Oskar Sigvardsson wrote:
> On 5/6/07, Tim Starling <tstarling at wikimedia.org> wrote:
>> The DMCA does not prohibit publication, it prohibits "trafficking". The
>> MPAA vs Corely case held that publication on a website constitutes
>> trafficking, and this was upheld at appeal. The Act specifies damages of
>> $200-$2500 per "act of circumvention, device, product, component, offer,
>> or performance of service". Presumably every time someone downloads the
>> number from the mailing list archive, and every time we send it to someone
>> by email, this constitues trafficking of such a device.
>>
>> WikiEN-L has 878 members, so sending the key to the list would create a
>> liability of between $175,600 and $2.2M, plus archive downloads and what not.
>>
>> -- Tim Starling
> 
> I just want something clarified. If I understand it correctly, before
> the AACS people sue, they have to send a DMCA takedown notice, right?
> And then they can sue if we don't comply?
> 
> Why not just take it easy for a while and leave the archives intact,
> and if they do send a takedown notice, then we comply.

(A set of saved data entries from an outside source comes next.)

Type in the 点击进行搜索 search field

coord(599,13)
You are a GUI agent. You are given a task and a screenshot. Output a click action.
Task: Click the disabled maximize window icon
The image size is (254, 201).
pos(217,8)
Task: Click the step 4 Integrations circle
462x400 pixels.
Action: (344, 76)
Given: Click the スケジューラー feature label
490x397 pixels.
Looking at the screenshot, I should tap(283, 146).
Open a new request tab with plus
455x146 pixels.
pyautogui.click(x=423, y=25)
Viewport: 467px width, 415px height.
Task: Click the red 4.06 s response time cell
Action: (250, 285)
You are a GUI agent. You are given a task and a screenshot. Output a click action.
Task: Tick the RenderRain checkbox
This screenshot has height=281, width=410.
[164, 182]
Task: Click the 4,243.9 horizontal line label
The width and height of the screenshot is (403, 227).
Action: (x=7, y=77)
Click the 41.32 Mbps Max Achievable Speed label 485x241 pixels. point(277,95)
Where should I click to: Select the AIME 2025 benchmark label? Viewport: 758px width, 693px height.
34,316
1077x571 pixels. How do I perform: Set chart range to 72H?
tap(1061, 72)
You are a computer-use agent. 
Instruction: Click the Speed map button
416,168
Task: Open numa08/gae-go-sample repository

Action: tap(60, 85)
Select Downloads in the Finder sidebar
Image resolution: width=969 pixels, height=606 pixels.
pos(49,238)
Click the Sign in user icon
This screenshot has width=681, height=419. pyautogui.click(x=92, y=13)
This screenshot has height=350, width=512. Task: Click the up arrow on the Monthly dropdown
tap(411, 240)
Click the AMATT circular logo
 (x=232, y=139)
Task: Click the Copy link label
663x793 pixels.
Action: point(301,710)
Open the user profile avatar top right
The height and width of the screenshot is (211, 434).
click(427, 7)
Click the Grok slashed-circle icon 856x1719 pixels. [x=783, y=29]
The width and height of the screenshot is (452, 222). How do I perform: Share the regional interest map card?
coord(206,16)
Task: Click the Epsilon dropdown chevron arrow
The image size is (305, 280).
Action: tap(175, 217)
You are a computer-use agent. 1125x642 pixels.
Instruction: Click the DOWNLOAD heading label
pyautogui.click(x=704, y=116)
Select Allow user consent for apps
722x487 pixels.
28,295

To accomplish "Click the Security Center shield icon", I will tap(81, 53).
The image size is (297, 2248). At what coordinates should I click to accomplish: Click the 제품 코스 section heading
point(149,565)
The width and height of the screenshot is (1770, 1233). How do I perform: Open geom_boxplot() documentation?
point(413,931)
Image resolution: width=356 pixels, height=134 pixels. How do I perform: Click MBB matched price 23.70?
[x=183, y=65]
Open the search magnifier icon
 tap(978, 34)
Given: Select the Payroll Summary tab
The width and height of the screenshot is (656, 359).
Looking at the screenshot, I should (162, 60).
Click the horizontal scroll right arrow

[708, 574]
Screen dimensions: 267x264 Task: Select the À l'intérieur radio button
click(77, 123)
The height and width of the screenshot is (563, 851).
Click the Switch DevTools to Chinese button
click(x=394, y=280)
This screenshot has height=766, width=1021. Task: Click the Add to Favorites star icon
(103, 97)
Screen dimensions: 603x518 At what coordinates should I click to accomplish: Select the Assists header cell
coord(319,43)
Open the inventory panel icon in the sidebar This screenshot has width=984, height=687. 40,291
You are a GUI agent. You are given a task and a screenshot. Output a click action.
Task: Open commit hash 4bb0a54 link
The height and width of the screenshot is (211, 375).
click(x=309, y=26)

No, that's for copyright violation. Doesn't anyone follow links? From "09
f9: A Legal Primer":

"What about the DMCA safe harbors? While no court has ruled on the issue,
AACS-LA will almost certainly argue that the DMCA safe harbors do not
protect online service providers who host or link to the key (the AACS-LA
takedown letters do not invoke the DMCA "notice-and-takedown" provisions,
nor do they include the required elements for such a takedown, thereby
signaling the AACS-LA position on this). The DMCA safe harbors apply to
liabilities arising from "infringement of copyright." Several courts have
suggested that trafficking in circumvention tools is not "copyright
infringement," but a separate violation of a "para-copyright" provision.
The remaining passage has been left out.